→ **Records for the task**:
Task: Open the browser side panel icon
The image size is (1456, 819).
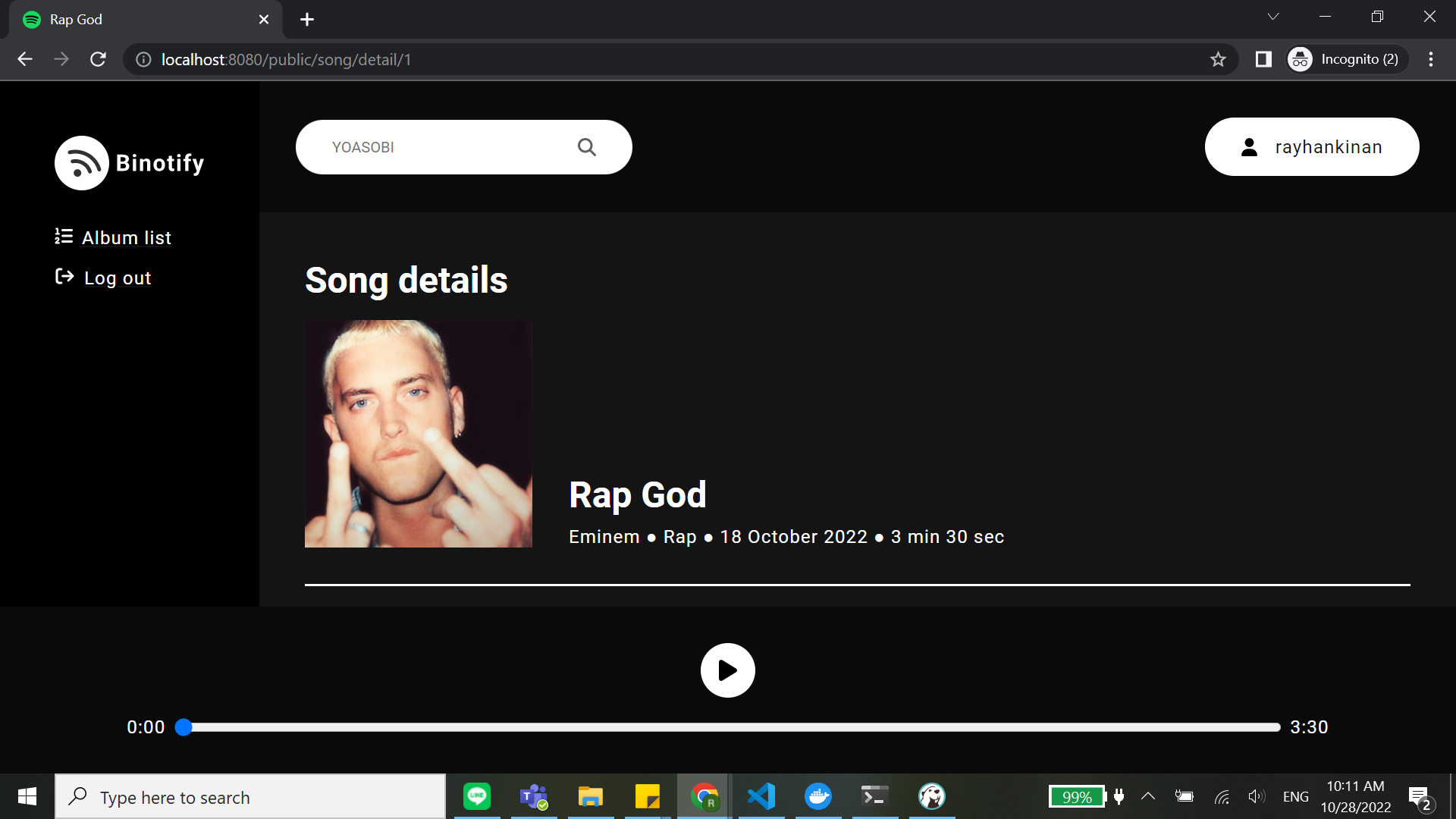Action: coord(1263,59)
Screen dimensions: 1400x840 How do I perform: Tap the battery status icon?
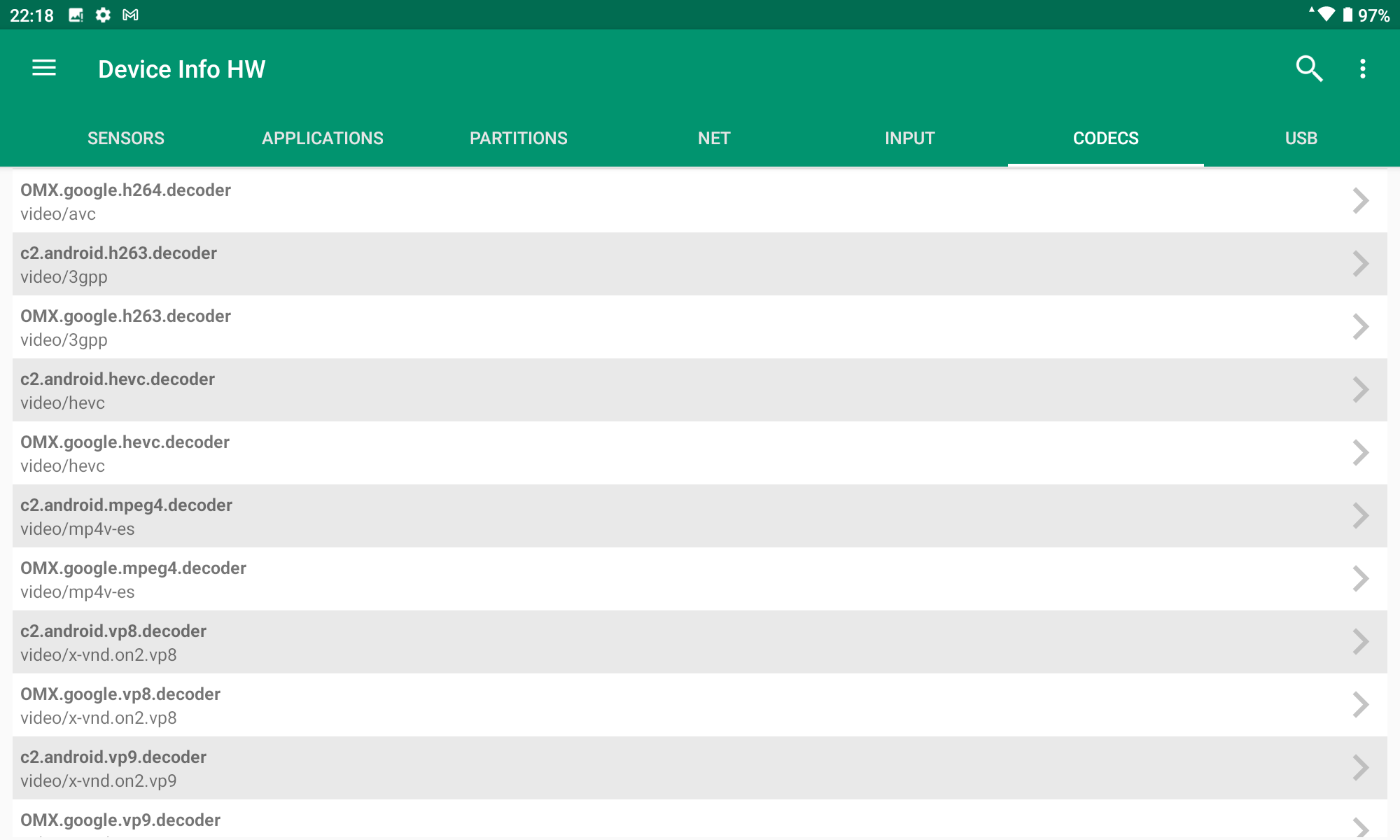[x=1348, y=15]
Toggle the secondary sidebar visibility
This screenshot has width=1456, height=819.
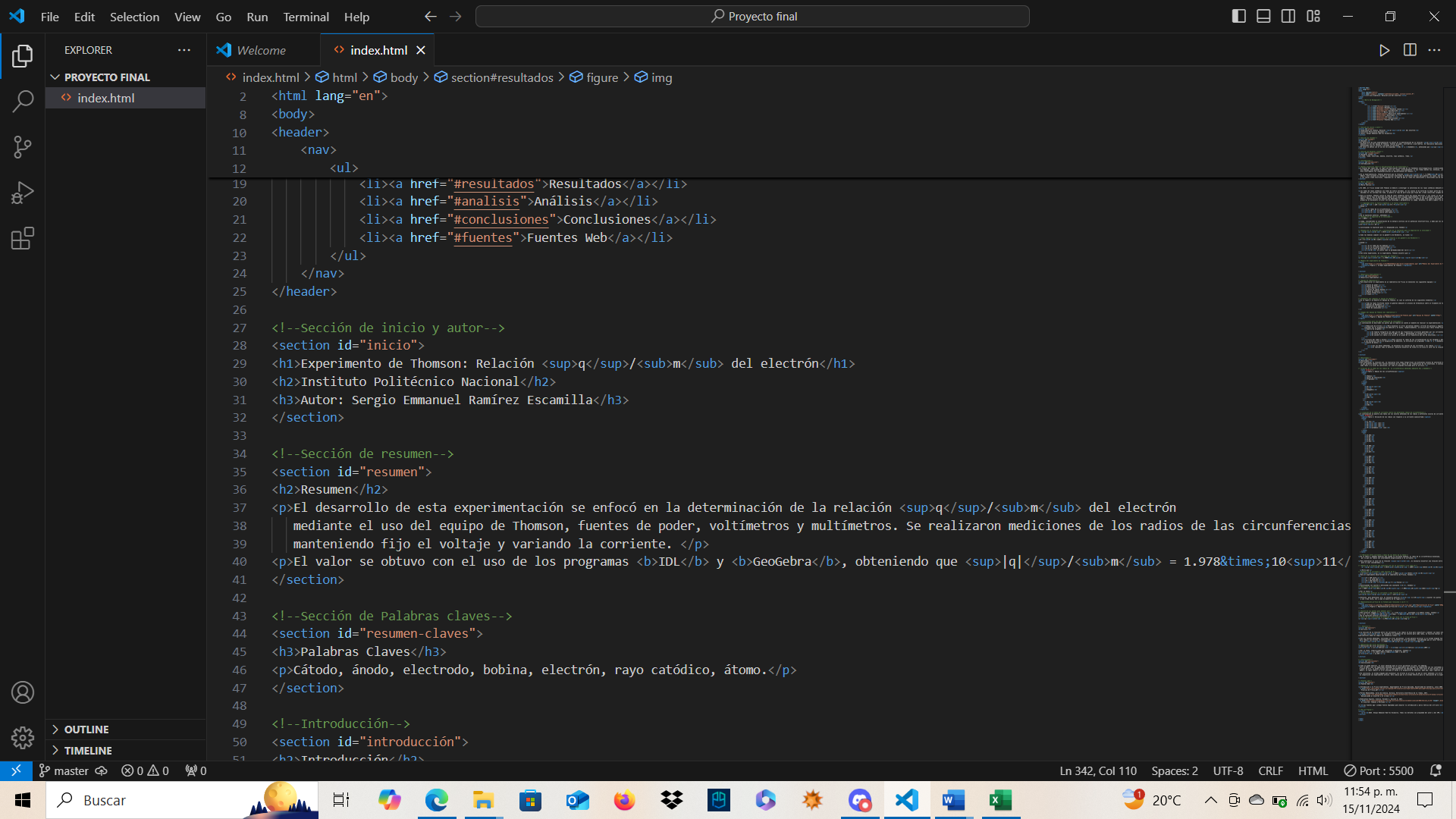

→ **What to produce**: Keep every word of the data as it is when you write it out, but drop the pictures.

→ **Solution to this problem**:
Task: Open the browser side panel icon
The image size is (1456, 819).
Action: coord(1263,59)
Screen dimensions: 1400x840 How do I perform: Tap the battery status icon?
[x=1348, y=15]
Toggle the secondary sidebar visibility
This screenshot has width=1456, height=819.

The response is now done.